Grille d’analyse de la situation propre proposée par le rapporteur public (Poitiers)
Lors de l’audience du 13 mars tenue par le Tribunal administratif de Poitiers, Mme le rapporteur public a proposé une tentative de grille d’analyse du motif 4 de l’article L. 131-5 du code de l’éducation.
Pour mémoire, ce dernier permet l’obtention d’une autorisation d’instruire son enfant en famille sous réserve de justifier d’une situation propre motivant le projet éducatif.
Cependant, cette expression, ouverte à beaucoup d’interprétation, n’est clairement définie par aucun texte, ni aucune jurisprudence établie.
Lors de l’audience qui concernait une dizaine de familles pratiquant l’instruction en famille, Mme le rapporteur public a plutôt retenu la thèse du Ministère de l’Education nationale, laquelle consiste à considérer que ce motif implique de justifier d’une situation spécifique.
Au soutien de ses conclusions, elle a fait l’effort de proposer une grille d’analyse de ce motif, qui reste unique à ce jour.
Selon elle, pour apprécier l’existence d’une situation propre, le Rectorat doit effectuer une analyse reposant sur 4 critères : historique, fratrie, spécificité de l’enfant, qualité de l’instruction projetée.
Sur l’historique, le Rectorat serait censé regarder l’ancienneté de l’enfant en instruction en famille. Ce critère implique donc une sorte de prime au sortant et serait dévastateur pour tous les nouveaux entrants en instruction en famille.
La fratrie, si elle permettrait de « sauver » les nouveaux entrants disposant d’ainés pratiquant l’instruction en famille, serait elle aussi un obstacle sérieux pour les familles dont les enfants ne suivent pas le même mode d’instruction ou sont enfant unique.
Les spécificités propres à l’enfant sont les éléments de situation propre à l’exclusion de ceux recouverts par les deux premiers critères. Spécifique restant proches de particulier, il convient là encore de se méfier.
La qualité du projet d’instruction reste en revanche un critère incontournable dans la mesure où il pèse nécessairement dans la balance des intérêts permettant de déterminer l’octroi, ou le refus, de l’autorisation d’instruction en famille.
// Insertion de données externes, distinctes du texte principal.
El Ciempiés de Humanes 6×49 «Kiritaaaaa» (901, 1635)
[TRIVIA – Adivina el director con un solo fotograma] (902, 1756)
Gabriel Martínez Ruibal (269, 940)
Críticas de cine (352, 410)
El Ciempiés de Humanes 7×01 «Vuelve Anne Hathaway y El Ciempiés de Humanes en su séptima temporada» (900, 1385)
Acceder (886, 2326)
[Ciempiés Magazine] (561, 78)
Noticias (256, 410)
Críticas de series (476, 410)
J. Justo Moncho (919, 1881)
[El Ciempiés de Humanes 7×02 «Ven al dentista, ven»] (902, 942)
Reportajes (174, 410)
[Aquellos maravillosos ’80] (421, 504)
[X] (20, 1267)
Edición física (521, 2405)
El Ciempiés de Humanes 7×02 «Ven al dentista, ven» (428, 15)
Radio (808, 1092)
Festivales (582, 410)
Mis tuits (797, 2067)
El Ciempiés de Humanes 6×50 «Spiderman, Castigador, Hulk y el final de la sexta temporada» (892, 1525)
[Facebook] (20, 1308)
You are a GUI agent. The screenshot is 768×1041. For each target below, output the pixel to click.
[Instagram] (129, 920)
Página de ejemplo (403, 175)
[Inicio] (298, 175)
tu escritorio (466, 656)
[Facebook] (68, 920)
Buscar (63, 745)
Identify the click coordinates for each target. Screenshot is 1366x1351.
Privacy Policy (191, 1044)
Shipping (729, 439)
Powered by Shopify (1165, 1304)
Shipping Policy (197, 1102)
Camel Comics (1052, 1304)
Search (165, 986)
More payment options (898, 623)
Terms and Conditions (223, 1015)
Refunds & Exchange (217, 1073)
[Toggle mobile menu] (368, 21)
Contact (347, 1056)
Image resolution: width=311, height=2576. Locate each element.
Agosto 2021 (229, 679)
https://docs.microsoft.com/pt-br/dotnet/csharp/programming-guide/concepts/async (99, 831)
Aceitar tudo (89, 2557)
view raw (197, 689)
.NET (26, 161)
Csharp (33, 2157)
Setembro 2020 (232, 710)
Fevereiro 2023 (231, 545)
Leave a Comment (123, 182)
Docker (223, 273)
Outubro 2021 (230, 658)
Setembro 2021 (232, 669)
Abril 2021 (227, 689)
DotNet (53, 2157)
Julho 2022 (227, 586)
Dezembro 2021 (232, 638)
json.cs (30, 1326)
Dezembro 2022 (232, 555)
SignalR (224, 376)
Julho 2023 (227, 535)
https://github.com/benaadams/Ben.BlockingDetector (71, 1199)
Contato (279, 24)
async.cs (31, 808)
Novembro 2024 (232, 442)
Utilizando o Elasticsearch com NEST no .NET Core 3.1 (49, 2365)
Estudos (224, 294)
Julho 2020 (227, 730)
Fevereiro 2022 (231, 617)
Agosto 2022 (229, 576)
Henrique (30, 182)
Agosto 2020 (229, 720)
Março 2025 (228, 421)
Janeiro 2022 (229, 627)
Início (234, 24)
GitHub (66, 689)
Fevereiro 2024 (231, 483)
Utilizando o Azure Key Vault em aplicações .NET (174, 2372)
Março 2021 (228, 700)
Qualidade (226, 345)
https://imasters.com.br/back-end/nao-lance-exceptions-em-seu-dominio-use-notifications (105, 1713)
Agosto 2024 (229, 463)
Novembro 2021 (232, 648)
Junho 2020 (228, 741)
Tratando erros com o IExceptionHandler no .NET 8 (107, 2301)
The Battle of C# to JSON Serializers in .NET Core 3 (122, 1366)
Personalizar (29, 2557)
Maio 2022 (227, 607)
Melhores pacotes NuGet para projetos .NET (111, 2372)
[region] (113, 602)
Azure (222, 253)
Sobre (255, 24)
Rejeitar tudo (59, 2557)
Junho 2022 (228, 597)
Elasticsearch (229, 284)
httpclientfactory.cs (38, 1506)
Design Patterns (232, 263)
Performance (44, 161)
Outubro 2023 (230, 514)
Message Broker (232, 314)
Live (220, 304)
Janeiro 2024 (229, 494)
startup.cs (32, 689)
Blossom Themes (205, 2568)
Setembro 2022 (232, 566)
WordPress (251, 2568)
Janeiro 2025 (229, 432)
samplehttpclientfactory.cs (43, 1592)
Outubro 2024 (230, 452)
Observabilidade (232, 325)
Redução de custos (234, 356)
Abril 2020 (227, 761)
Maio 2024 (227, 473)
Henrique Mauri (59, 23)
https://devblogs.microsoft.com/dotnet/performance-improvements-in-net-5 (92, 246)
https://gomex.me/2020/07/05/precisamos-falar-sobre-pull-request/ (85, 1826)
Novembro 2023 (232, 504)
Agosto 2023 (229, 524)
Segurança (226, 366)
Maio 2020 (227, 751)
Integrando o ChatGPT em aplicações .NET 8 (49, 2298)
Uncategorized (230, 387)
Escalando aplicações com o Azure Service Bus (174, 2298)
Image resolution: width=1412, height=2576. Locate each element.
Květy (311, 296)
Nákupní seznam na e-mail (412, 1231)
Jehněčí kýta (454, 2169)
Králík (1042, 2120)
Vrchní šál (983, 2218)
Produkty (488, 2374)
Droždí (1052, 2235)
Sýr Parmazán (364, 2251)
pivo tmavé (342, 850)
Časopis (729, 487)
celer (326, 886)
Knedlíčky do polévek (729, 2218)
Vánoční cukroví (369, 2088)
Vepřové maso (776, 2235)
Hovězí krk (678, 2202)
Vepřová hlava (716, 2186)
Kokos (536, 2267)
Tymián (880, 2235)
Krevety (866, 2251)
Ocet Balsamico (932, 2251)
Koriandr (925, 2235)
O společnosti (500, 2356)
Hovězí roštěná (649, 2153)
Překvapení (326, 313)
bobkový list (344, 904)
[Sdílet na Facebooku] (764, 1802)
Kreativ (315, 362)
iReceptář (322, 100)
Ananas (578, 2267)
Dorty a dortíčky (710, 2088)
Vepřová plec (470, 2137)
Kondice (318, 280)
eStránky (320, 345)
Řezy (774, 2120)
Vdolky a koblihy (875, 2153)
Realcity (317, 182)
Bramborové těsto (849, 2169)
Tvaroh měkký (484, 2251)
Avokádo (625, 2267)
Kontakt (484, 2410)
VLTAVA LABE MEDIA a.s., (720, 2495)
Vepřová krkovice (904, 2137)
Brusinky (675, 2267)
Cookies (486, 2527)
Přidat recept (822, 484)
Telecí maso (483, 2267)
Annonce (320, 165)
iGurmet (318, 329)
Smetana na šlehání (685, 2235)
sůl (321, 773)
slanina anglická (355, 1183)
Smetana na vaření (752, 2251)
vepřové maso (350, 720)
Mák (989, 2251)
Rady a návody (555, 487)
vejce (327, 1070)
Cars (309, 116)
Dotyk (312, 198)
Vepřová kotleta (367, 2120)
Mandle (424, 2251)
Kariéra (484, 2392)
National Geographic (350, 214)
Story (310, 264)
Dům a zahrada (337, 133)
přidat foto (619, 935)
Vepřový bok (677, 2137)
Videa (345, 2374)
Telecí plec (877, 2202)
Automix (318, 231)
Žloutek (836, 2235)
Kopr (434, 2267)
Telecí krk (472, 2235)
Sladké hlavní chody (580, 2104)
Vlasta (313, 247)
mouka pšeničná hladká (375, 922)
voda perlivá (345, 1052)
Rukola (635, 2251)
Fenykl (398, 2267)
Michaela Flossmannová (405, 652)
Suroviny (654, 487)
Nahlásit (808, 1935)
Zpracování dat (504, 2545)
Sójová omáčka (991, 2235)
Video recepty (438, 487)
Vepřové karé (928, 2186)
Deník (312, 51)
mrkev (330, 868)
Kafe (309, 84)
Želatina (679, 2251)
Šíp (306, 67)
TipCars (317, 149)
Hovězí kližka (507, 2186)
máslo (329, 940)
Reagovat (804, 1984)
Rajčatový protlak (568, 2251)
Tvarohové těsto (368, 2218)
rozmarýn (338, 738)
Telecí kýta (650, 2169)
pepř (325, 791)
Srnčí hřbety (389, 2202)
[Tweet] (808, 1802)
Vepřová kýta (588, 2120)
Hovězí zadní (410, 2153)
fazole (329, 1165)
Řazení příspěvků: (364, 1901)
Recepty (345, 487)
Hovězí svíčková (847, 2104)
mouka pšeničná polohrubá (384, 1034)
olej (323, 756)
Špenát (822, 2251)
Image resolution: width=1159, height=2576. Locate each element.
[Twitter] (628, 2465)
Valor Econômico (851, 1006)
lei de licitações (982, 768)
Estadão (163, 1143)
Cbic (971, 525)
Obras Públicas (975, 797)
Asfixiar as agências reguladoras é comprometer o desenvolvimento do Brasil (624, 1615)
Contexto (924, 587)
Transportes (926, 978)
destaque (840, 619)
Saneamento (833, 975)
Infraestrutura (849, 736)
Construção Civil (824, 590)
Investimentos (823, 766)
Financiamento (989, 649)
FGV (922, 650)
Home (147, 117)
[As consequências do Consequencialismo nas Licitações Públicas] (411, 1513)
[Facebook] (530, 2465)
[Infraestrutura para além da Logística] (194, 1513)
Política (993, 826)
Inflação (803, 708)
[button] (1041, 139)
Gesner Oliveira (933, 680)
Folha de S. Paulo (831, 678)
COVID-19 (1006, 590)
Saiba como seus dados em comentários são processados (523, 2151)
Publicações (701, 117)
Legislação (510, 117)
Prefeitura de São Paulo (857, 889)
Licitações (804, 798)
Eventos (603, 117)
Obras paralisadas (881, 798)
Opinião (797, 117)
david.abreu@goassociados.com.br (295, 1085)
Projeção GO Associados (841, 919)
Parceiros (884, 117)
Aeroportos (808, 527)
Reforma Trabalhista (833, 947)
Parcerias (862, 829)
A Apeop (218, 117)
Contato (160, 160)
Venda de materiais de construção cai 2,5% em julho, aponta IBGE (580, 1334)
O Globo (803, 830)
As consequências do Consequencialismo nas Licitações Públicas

On le voit, la grille d’analyse proposée n’est pas libérale envers les familles et tend à restreindre les autorisations fondées sur la situation propre à l’enfant.
Naturellement, nous avons combattu cette approche qui nous semble à la fois trop stricte et inégalitaire puisque les primo entrants enfant unique se retrouveraient alors dépourvus de toutes chances d’obtenir l’autorisation, sauf à disposer de particularités.
En outre, dans une approche conforme à l’intérêt supérieur de l’enfant, il nous apparaît essentiel de valoriser, pour l’essentiel de l’approche de la situation, le projet éducatif et sa qualité. Après tout, c’est bien la qualité de l’instruction qui permet de faire pencher la balance d’intérêt que le Rectorat doit réaliser.